Proposal: Offloading large blobs
Monorepos are monolithic for any number of reasons. One of them being large blobs. Git does not have a native way to handle large blobs well. git-lfs
is a tool that can be used, but some setup is required on both the client and server side. Having a way to offload large blobs to an object storage would go a long way in improving performance of repositories with large files.
Proposal 1: Clear server of blobs periodically
Note: this idea comes from @chriscool
On a git push:
graph TD
client[Git client] -->|push| S(Git server)
S --> U(server update hook)
U -->|http post| OS[Object Storage]
Let's say a git push contains a blob of 800mb. We can have a server hook that detects this, and uploads this blob to an object storage.
However, this is only part of the story because that 800mb blob still gets pushed to the server. We also need a way to remove the 800mb blob from the server.

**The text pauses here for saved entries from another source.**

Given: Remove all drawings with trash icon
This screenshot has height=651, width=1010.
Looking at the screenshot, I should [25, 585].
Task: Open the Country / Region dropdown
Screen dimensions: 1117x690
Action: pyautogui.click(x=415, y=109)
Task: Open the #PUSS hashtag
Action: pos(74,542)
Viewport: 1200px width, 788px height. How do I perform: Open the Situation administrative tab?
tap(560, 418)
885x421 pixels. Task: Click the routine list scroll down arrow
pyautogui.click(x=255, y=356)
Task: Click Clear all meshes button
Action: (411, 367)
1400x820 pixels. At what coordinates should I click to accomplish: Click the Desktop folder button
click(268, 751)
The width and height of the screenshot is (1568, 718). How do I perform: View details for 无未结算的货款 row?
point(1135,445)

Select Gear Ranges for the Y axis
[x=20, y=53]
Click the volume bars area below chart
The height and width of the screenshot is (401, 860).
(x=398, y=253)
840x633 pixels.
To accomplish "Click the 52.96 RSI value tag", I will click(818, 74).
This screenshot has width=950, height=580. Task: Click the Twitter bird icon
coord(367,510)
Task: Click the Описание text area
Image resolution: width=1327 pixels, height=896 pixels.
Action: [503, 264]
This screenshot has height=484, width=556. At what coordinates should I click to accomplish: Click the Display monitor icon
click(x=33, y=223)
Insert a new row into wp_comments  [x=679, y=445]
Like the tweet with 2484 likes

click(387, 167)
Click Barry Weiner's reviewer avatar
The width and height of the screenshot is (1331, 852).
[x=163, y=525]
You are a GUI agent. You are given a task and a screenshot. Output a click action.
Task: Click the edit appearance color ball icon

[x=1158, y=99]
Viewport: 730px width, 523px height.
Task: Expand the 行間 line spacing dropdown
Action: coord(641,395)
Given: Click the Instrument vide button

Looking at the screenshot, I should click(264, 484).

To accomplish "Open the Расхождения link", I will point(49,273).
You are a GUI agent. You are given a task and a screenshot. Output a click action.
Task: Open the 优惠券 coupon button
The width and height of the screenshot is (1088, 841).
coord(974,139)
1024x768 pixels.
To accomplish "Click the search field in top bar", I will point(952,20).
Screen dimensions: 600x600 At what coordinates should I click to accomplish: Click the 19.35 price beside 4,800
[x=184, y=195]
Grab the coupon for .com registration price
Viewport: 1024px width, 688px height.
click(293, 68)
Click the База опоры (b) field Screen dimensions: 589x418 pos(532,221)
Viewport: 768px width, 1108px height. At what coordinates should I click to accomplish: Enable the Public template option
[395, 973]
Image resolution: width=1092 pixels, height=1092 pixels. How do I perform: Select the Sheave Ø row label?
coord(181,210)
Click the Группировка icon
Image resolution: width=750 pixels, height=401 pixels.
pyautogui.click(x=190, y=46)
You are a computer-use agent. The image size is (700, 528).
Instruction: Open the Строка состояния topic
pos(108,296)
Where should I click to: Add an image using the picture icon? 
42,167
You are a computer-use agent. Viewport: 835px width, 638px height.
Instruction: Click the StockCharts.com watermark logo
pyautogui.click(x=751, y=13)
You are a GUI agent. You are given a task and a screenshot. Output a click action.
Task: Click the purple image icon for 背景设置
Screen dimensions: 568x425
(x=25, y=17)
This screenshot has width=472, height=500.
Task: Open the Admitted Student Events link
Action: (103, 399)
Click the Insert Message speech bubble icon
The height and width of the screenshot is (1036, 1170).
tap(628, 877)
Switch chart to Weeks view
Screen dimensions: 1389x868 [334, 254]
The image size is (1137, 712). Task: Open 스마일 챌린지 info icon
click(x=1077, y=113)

Currently, git supports sparse checkout. We can modify git-repack
to delete objects based on a filter eg:
git repack -a -d --filter=blob:limit=800
This way, when housekeeping runs we shed objects that we have already uploaded to the server.
Then, on a git fetch:
graph TD
client[Git client] -->|fetch| S(Git server)
S --> RH(git remote helper)
RH --> OS[Object Storage]
A git remote helper can be used to get blobs from the object storage.
This proposal would require the following work:
- Git upstream changes to
git-repack
to shed blobs based on a filter. - Modify Gitaly's update hook to upload blobs to an object storage (this would probably have to talk to Rails to get the object storage information)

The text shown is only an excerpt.